Между тем развал колчаковщины усиливался. Сохранились целые подшивки анонимных писем, авторы которых наивно считали, что от Колчака скрывают правду, не докладывают ему о том, что происходит «внизу». «Преследуйте всех, наживающихся на народном горе,— взывал некий анонимный автор.— Прекратите эту гонку поездов с министрами, их женами и домочадцами между Омском и Томском: офицеры ездят в холодных теплушках, а об обывателе и нечего говорить. Деревня, киргизы вшивеют от того, что не из чего сшить рубаху. Если к весне не будет у деревни товар и сельскохозяйственные машины, Ваше правительство не удержится и что будет... ужас. Разгоните присосавшихся к государственному пирогу дармоедов-интеллигентов. Всякий наживающийся в данный момент — враг России. Требуйте установления максимума заработка каждого, более которого никто не имеет права зарабатывать и получать. В этом только спасение. Пускай не крадут в министерстве продовольствия офицеры, железнодорожники, торговцы — и все будет спасено. Дорогой Александр Васильевич! Спасайте!»

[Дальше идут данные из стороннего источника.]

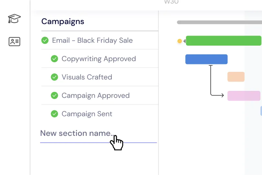This screenshot has width=262, height=175.
Task: Open the graduation cap sidebar icon
Action: click(14, 19)
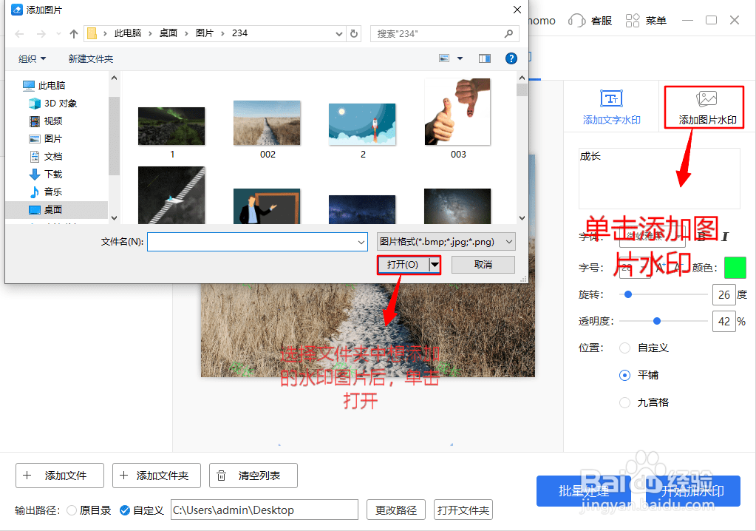
Task: Select the 自定义 position radio button
Action: pos(624,348)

Колчак сам чувствовал, как его власть обволакивается липкой, вяжущей паутиной интриг, межведомственной грызни, коррупции, личных связей и т. п. По свидетельству близко наблюдавшего его Г. Гинса, он вообще был человеком неуравновешенного характера: легко впадал в гнев, быстро сменявшийся депрессией, безразличным состоянием. Нервность «верховного правителя» все больше бросалась в глаза: даже сидя за столом в кабинете, он не мог спокойно выслушивать доклады. Перочинным ножом непрерывно резал поручни своего кресла, опустив голову, не глядя на своего собеседника. Вспышки гнева становились все более частыми.
Многие искали причины «нервического» поведения «верховного правителя» в каких-то «искусственных» причинах. В белоэмигрантской литературе проскальзывали утверждения о том, что он злоупотреблял алкоголем и даже наркотиками. Но они не соответствовали действительности. Основная причина коренилась в сложившейся ситуации, при которой формально всевластный правитель ощущал свое нараставшее бессилие. Тот же Г. Гинс пишет: «Тяжело было положение адмирала. Слева — враги, справа — недоброжелатели, а в центре вялый, безвольный блок».
Ощущение того, что долгожданная диктатура «не срабатывает», что диктатор оказался «слабым», усиливало закулисные интриги с целью оказания на него давления. Оно шло в противоположных направлениях. Кадеты, кадетствующие и эсерствующие, напуганные резким усилением черносотенно-монархической военщины, старались каким-то образом повлиять на «верховного» «слева». В качестве примера можно привести записку начальника Уральского края инженера Постникова, ушедшего в отставку уже в апреле 1919 г. Объясняя мотивы своей отставки, Постников утверждал, что на территории, находящейся под контролем омского правительства, вся власть сосредоточена в руках военных. Гражданские власти полностью игнорируются, следствием чего являются «незакономерность действий, расправа без суда, порка даже женщин, смерть арестованных «при побеге» и т. п. ...Начальник края, — констатировал Постников, — может быть только свидетелем происходящего».
В другой записке, составленной неким капитаном Калашниковым для генерала Р. Гайды и поданной им Колчаку, рисовалась та же картина. Говоря о народных восстаниях и партизанском движении, охвативших весь тыл Колчака, Калашников указывал, что причина их коренится в неправильной «тактике» власти, которая широко применяет расстрелы, массовые порки, преследует такие общественные организации, как земства, городские думы и кооперативы. На территории белых, утверждал он, фактически нет никаких законов, царит полный произвол. В отличие от Постникова Калашников предлагал выход: он призывал Колчака сместить реакционных чиновников, прямо объявить о подготовке выборов в Учредительное собрание по так называемой «четыреххвостке», созвать съезд земских и городских гласных и т. д.— короче говоря, взять «демократический» курс.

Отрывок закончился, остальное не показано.